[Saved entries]
[Start of Attachment]
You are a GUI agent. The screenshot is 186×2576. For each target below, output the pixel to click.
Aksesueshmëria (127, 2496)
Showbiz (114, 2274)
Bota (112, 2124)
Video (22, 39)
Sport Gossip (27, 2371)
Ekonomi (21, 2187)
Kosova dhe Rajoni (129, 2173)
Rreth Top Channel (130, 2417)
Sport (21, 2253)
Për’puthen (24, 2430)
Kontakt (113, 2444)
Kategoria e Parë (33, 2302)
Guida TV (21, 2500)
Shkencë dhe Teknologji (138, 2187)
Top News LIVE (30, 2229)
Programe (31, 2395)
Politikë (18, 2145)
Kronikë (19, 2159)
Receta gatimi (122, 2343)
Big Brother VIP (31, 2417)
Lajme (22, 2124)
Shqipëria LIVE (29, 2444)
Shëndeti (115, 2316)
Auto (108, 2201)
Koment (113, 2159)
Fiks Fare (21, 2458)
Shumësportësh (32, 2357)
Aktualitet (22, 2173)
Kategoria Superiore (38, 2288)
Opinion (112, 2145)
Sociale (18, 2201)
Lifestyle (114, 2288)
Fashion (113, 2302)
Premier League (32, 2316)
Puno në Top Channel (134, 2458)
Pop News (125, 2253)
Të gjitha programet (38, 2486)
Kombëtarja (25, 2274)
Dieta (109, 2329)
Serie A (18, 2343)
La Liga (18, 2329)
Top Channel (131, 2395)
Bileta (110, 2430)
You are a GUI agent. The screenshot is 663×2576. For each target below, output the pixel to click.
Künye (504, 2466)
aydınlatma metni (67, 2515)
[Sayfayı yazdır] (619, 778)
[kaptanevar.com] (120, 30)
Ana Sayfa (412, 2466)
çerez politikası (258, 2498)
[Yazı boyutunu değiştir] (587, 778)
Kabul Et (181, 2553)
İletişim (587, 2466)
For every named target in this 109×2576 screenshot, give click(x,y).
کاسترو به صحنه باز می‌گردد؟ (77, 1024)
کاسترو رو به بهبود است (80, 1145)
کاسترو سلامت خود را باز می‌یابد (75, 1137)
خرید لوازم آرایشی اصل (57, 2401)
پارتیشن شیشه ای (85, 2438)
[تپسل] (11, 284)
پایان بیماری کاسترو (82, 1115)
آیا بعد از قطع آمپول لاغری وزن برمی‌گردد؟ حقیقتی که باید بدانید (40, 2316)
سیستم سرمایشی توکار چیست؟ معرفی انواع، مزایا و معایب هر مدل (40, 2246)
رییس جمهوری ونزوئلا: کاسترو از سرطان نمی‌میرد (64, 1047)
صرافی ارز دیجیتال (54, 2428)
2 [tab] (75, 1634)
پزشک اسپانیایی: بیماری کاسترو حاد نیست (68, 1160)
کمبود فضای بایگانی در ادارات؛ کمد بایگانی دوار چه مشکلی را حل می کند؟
[End of Attachment]
- TASK OBJECTIVE -
For this exercise, all the data must be repeated exactly.

- FINISHED EXERCISE -
You are a GUI agent. The screenshot is 186×2576. For each target below, output the pixel to click.
Aksesueshmëria (127, 2496)
Showbiz (114, 2274)
Bota (112, 2124)
Video (22, 39)
Sport Gossip (27, 2371)
Ekonomi (21, 2187)
Kosova dhe Rajoni (129, 2173)
Rreth Top Channel (130, 2417)
Sport (21, 2253)
Për’puthen (24, 2430)
Kontakt (113, 2444)
Kategoria e Parë (33, 2302)
Guida TV (21, 2500)
Shkencë dhe Teknologji (138, 2187)
Top News LIVE (30, 2229)
Programe (31, 2395)
Politikë (18, 2145)
Kronikë (19, 2159)
Receta gatimi (122, 2343)
Big Brother VIP (31, 2417)
Lajme (22, 2124)
Shqipëria LIVE (29, 2444)
Shëndeti (115, 2316)
Auto (108, 2201)
Koment (113, 2159)
Fiks Fare (21, 2458)
Shumësportësh (32, 2357)
Aktualitet (22, 2173)
Kategoria Superiore (38, 2288)
Opinion (112, 2145)
Sociale (18, 2201)
Lifestyle (114, 2288)
Fashion (113, 2302)
Premier League (32, 2316)
Puno në Top Channel (134, 2458)
Pop News (125, 2253)
Të gjitha programet (38, 2486)
Kombëtarja (25, 2274)
Dieta (109, 2329)
Serie A (18, 2343)
La Liga (18, 2329)
Top Channel (131, 2395)
Bileta (110, 2430)
You are a GUI agent. The screenshot is 663×2576. For each target below, output the pixel to click.
Künye (504, 2466)
aydınlatma metni (67, 2515)
[Sayfayı yazdır] (619, 778)
[kaptanevar.com] (120, 30)
Ana Sayfa (412, 2466)
çerez politikası (258, 2498)
[Yazı boyutunu değiştir] (587, 778)
Kabul Et (181, 2553)
İletişim (587, 2466)
For every named target in this 109×2576 screenshot, give click(x,y).
کاسترو به صحنه باز می‌گردد؟ (77, 1024)
کاسترو رو به بهبود است (80, 1145)
کاسترو سلامت خود را باز می‌یابد (75, 1137)
خرید لوازم آرایشی اصل (57, 2401)
پارتیشن شیشه ای (85, 2438)
[تپسل] (11, 284)
پایان بیماری کاسترو (82, 1115)
آیا بعد از قطع آمپول لاغری وزن برمی‌گردد؟ حقیقتی که باید بدانید (40, 2316)
سیستم سرمایشی توکار چیست؟ معرفی انواع، مزایا و معایب هر مدل (40, 2246)
رییس جمهوری ونزوئلا: کاسترو از سرطان نمی‌میرد (64, 1047)
صرافی ارز دیجیتال (54, 2428)
2 [tab] (75, 1634)
پزشک اسپانیایی: بیماری کاسترو حاد نیست (68, 1160)
کمبود فضای بایگانی در ادارات؛ کمد بایگانی دوار چه مشکلی را حل می کند؟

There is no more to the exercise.